Humber River restores computers after malware attack

TORONTO – Humber River Hospital is continuing to work through the shutdown of its computer systems in response to an extensive malware attack last week. The hospital had deactivated all of its computers as a safety precaution against the attack, which was a form of ransomware. Because the organization caught the malware early, it believes that it avoided the loss of data and has not received demands for a ransom.

Humber River Hospital declared a Code Grey – a loss of essential services – after identifying the malware attack; it is now engaging in a process of methodically bringing its systems back online. This work has to be done carefully to ensure there is no further corruption, the organization said.

Speaking to journalist Evan Solomon on CFRA Radio, in Ottawa, Humber River Hospital’s CEO Barb Collins (pictured) noted the timing of the attack has made things especially difficult, coming as it did during the COVID pandemic.

“We’re calling it a virus on top of a virus,” she said.

She explained that services at the hospital are all continuing, but in a slower form, as they are all being conducted on paper while the computers are checked and gradually brought back online.

“We’re rebuilding 5,000 computers and servers while we’re also trying to vaccinate [for COVID], care for patients, do additional surgeries – it’s particularly difficult.”

Ms. Collins said that Humber River Hospital is constantly updating its computer virus detection systems and had just applied a new patch 12 hours before being hit by the malware. “It’s known as zero-day ransomware, it’s a new variant, and it wasn’t recognized by the patch we did just 12 hours earlier.”

Luckily, a team at Humber River noticed some unusual activity very quickly – at 2 am the day it struck – and immediately shut down all of the systems.

Unfortunately, that meant no email, no electronic medical records, and various procedures like lab reports and medication ordering had to revert to paper.

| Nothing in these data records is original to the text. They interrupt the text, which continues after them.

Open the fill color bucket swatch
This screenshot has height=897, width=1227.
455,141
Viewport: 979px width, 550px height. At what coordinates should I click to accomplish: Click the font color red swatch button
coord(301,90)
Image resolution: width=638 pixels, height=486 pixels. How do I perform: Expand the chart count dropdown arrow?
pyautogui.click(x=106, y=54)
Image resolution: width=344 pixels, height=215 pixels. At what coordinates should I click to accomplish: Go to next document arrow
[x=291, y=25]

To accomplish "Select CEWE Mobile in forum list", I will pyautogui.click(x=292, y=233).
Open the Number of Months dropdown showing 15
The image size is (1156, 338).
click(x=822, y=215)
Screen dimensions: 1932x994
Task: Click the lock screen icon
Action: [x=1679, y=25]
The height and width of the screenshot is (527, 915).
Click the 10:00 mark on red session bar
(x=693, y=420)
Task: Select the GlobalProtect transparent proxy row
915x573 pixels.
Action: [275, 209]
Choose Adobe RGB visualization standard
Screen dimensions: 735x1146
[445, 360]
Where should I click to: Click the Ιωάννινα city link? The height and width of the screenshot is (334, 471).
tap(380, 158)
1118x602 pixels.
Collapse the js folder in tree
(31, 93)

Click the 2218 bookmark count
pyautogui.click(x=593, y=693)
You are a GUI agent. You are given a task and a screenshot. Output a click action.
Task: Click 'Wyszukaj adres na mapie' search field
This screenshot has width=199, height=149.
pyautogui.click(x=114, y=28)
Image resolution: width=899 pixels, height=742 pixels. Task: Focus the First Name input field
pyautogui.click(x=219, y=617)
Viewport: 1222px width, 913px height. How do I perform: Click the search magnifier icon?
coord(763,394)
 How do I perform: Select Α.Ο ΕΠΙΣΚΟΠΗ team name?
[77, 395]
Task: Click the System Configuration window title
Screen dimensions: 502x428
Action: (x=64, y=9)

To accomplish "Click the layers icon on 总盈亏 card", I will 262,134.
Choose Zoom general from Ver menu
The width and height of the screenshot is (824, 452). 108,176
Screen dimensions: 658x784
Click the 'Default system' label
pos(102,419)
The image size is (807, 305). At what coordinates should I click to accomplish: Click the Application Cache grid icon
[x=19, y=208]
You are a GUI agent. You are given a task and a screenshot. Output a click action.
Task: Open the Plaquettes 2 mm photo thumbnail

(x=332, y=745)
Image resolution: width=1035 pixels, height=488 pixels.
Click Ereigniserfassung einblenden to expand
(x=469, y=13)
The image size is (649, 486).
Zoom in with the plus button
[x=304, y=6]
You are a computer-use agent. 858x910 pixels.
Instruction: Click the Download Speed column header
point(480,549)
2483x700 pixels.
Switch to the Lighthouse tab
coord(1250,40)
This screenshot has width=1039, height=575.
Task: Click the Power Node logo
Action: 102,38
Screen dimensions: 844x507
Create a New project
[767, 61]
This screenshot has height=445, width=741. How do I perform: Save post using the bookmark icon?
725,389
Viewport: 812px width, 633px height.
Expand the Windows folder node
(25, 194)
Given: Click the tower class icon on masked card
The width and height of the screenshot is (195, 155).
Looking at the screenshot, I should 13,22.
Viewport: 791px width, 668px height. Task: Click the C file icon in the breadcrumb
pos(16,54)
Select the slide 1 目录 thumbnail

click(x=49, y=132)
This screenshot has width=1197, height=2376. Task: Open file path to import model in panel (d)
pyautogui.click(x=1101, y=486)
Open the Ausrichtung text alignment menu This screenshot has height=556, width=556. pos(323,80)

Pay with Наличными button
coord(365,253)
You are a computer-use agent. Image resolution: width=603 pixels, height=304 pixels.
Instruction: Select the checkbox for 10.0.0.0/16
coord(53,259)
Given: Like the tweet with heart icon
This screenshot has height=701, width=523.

As Evan Solomon said, “There must be a special place in hell for a cyber-attacker who attacks a hospital, and an even hotter temperature for someone who does it during a pandemic.”

Meanwhile, at the hospital, “stickers are being placed on all computers to let people know if the computer is clean or corrupt. We will provide further guidance in the next few days on when computers are ready to be used,” a posting on the Humber River Hospital website said.

Early this week, Humber River had activated some of its business systems to ensure continuity of business processes such as payroll, pension, stipends, etc. It has pulled in additional IT resources from partner hospitals that have gone through similar viruses to gain expertise and help.

“It’s slow and tedious work,” said Collins. “You have to go device by device, system by system.”

You can’t just turn everything back on, she said, as it’s possible to spread the virus that way.

There will be an investigation to determine who sent the ransomware, but it may be impossible to find the perpetrators.

Other hospitals have experienced similar attacks. Collins said that in 2019, three Ontario hospitals experienced a ransomware attack, and that several sites in the United States are currently dealing with cyber-attacks.

“It’s not as unusual as you might think,” she said.